Second, because governments have taken so far no significant action and most of them can even be described as actively resisting change. Some may pay lip service and have plenty of nice sounding declarations, but actions are more important than words, and governmental actions have so far been tepid, at best.
I note that NASA has updated their position since publicizing the Zwally study, as well they should, because knowledge and understanding evolve and what matters is the weight of the evidence. I have no doubt that Dr Zwally thinks no different.
The Zwally study (full paper with that link) is a well known outlier. It was a surprising outlier back in 2015 when published and generated a lot of interest. In the 7 years since publication, it has been contradicted by numerous subsequent studies that benefited from the data from IceSat2 launched in 2018.

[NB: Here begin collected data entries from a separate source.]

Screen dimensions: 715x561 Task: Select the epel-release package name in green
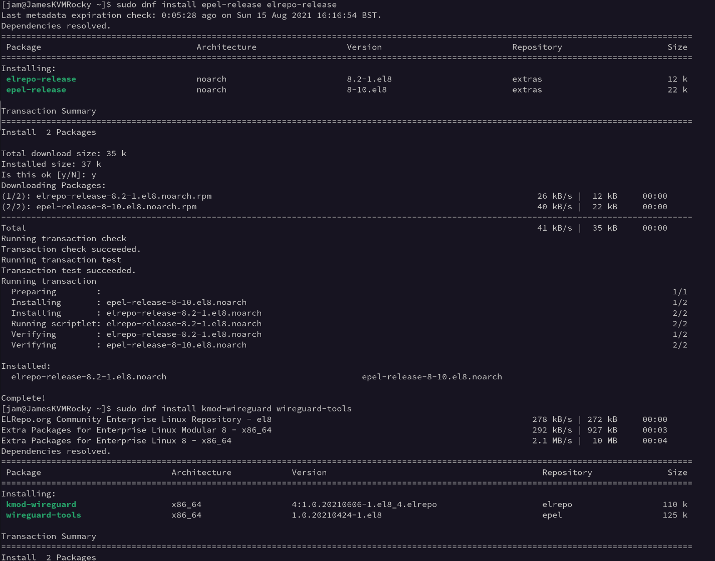(36, 90)
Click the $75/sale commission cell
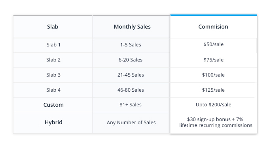269x148 pixels. tap(213, 60)
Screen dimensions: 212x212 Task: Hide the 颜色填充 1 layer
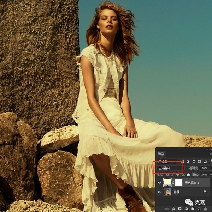[159, 182]
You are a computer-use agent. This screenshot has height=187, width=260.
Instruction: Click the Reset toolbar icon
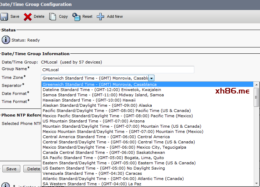(x=76, y=16)
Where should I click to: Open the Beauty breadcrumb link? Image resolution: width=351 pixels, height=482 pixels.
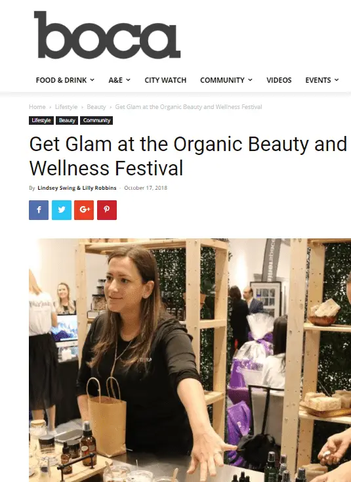tap(96, 107)
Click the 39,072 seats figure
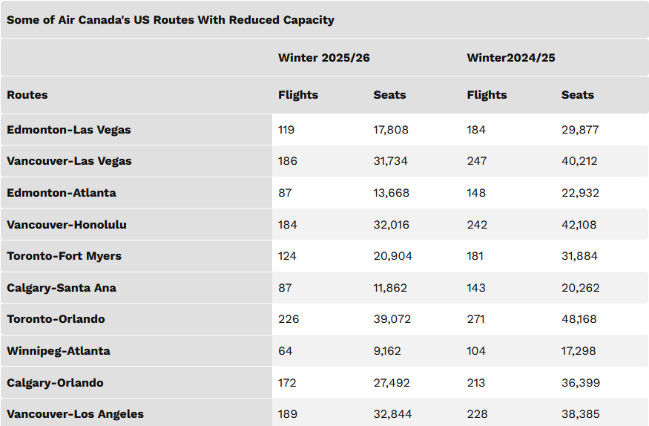Screen dimensions: 649x426 392,319
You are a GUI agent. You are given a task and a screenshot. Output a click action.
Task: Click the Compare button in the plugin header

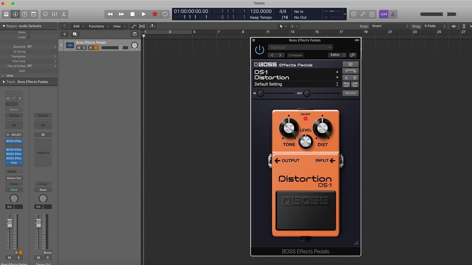[295, 55]
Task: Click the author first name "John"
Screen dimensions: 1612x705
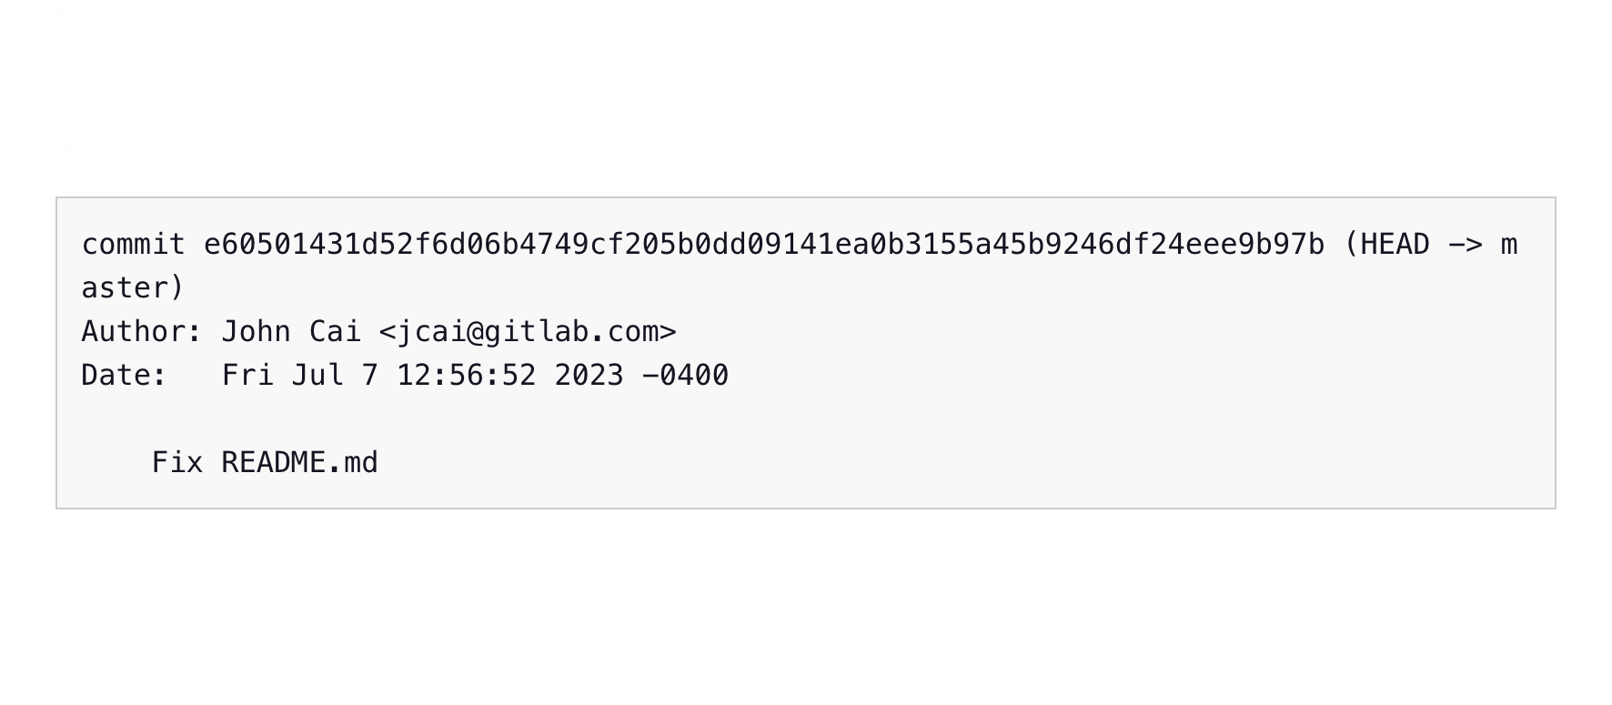Action: [x=256, y=332]
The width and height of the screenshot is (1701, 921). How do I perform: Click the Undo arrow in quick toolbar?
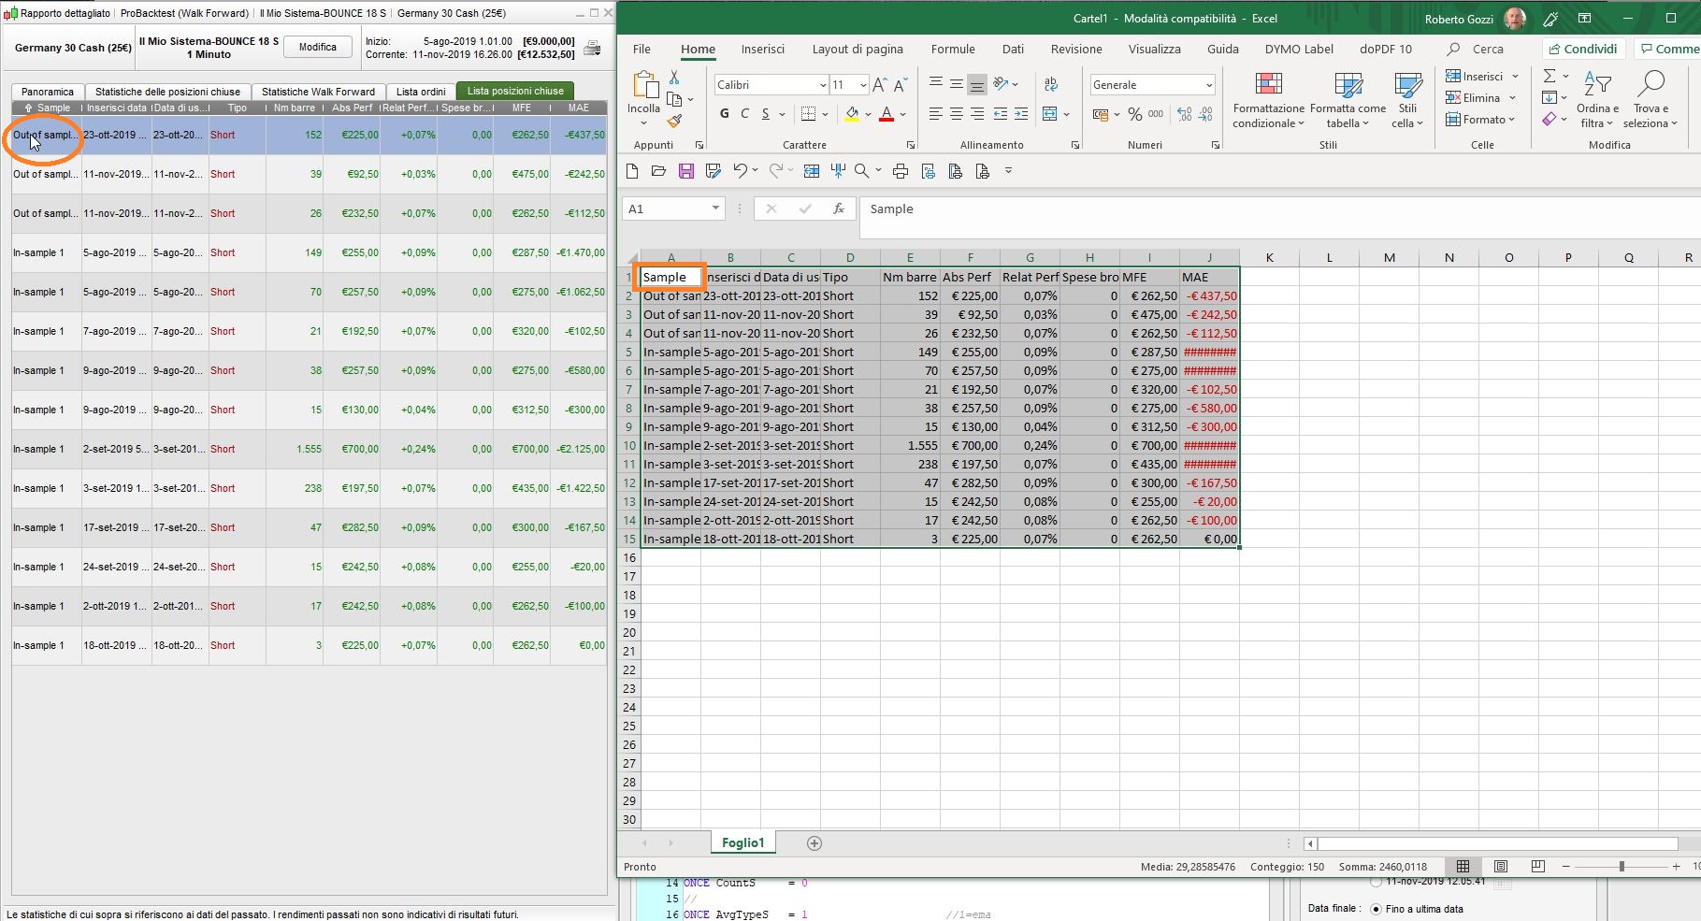coord(740,171)
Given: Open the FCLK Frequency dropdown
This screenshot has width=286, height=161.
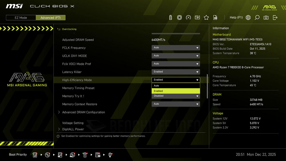Looking at the screenshot, I should pos(176,48).
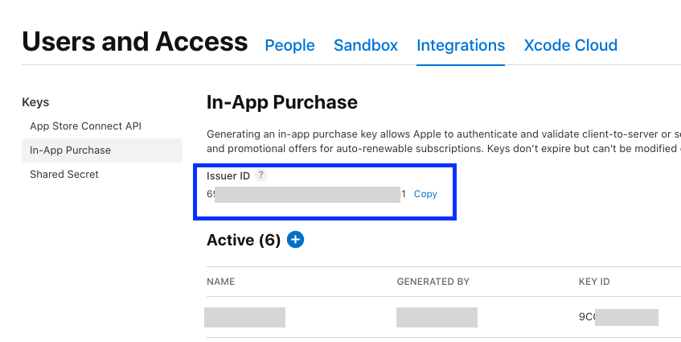681x342 pixels.
Task: Sort by the GENERATED BY column
Action: pyautogui.click(x=433, y=282)
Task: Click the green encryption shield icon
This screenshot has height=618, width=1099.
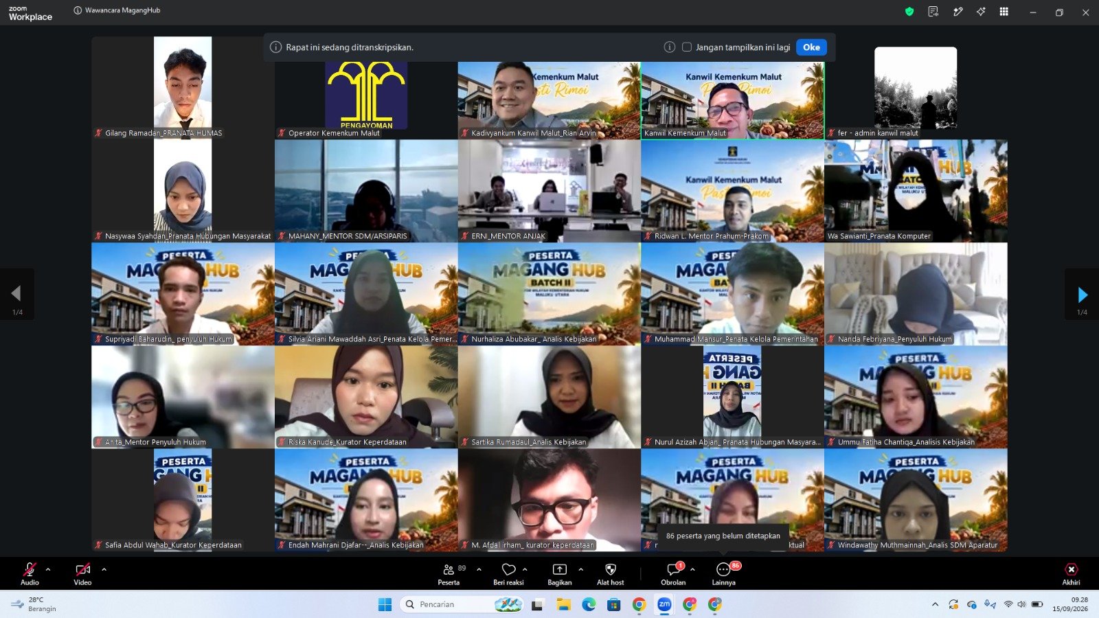Action: click(909, 12)
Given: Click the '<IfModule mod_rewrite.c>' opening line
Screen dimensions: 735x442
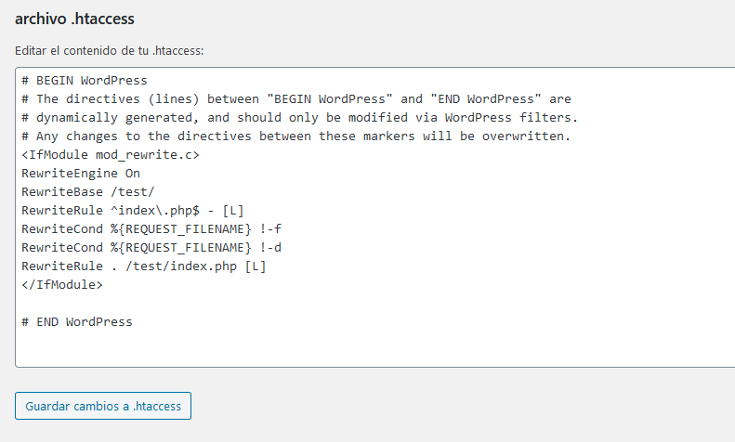Looking at the screenshot, I should [111, 155].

Because of that 2015 paper, there has been more scientific enquiry into this problem, which led to multiple publications. That is science at work. The Rignot et al (2018) paper is arguably one of the best researched, but there are plenty more:
wwhttps://www.science.org/doi/10.1126/science.aaz5845w.science.org/doi/10.1126/science.aaz5845
www.researchgate.net/publication/233806259_A_Reconciled_Estimate_of_Ice-Sheet_Mass_Balance (full article accessible as pdf)
About sea level:
I have worked in various areas involving science and engineering. Anecdote is no substitute for data and rigorous analysis.
Careful data gathering and analysis has been performed by numerous teams and, once again, there is an unmistakable convergence of results. Multiple scientific works can be fond in literally seconds on this subject.
It is entirely expected that see level not be uniform and that sea level changes vary by region. That variability itself is the subject of multiple studies.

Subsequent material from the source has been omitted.